* **ACTION ITEM**
Please return the lines below verbatim, beginning at the one that has "Click the TradingView" and stopping after the one that has "Viewport: 1770px width, 949px", and add no other lines.

* **SUPPLIED MATERIAL**
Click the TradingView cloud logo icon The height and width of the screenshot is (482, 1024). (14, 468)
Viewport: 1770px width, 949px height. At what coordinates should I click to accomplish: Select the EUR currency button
---
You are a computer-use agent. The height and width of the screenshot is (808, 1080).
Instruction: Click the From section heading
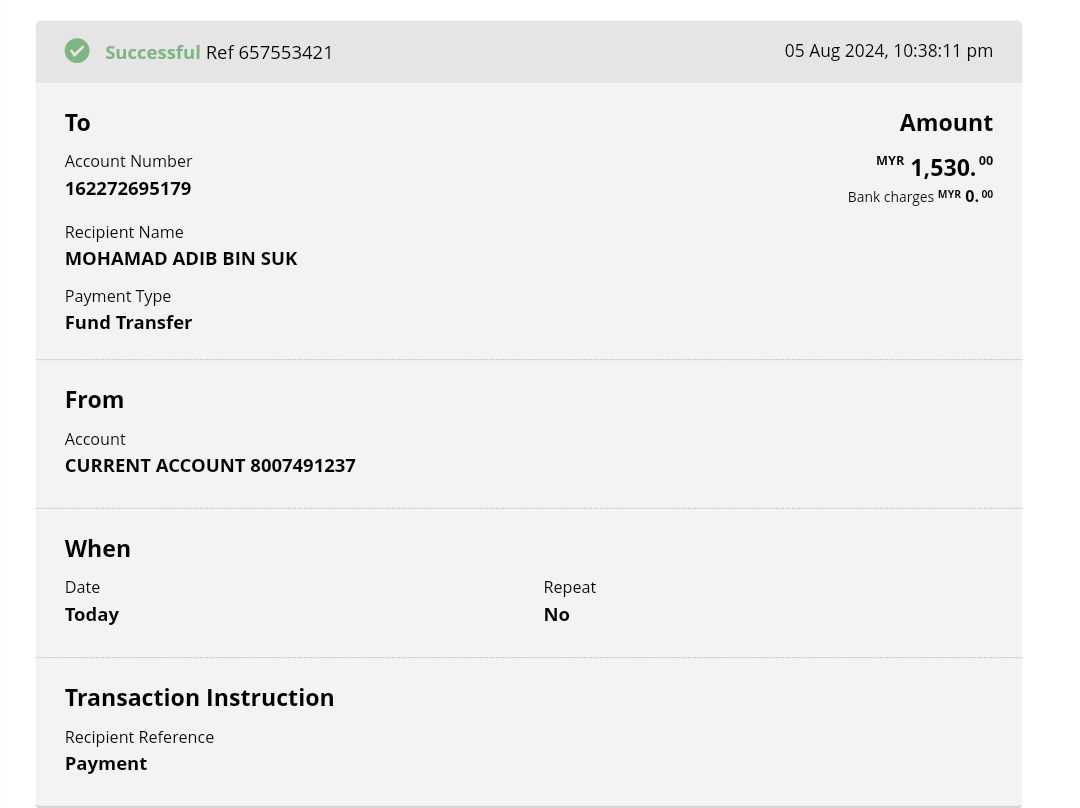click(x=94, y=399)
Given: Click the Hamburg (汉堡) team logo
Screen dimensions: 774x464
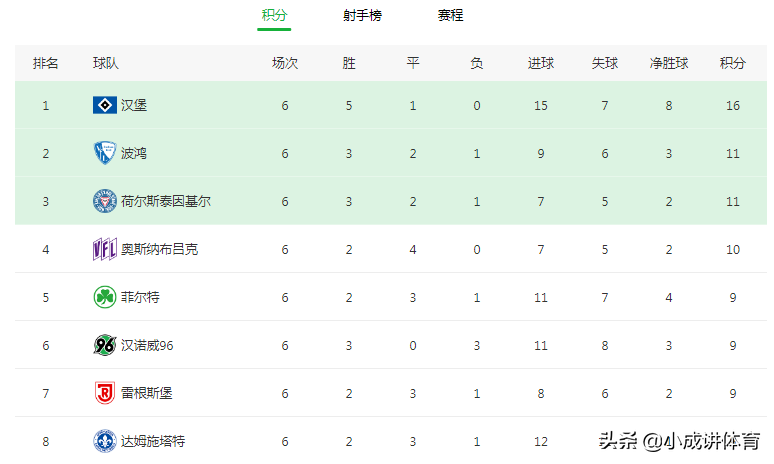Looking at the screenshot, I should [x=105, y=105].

* **TASK RESPONSE**
Click the TradingView cloud logo icon The height and width of the screenshot is (482, 1024). (14, 468)
Viewport: 1770px width, 949px height. At what coordinates should I click to accomplish: Select the EUR currency button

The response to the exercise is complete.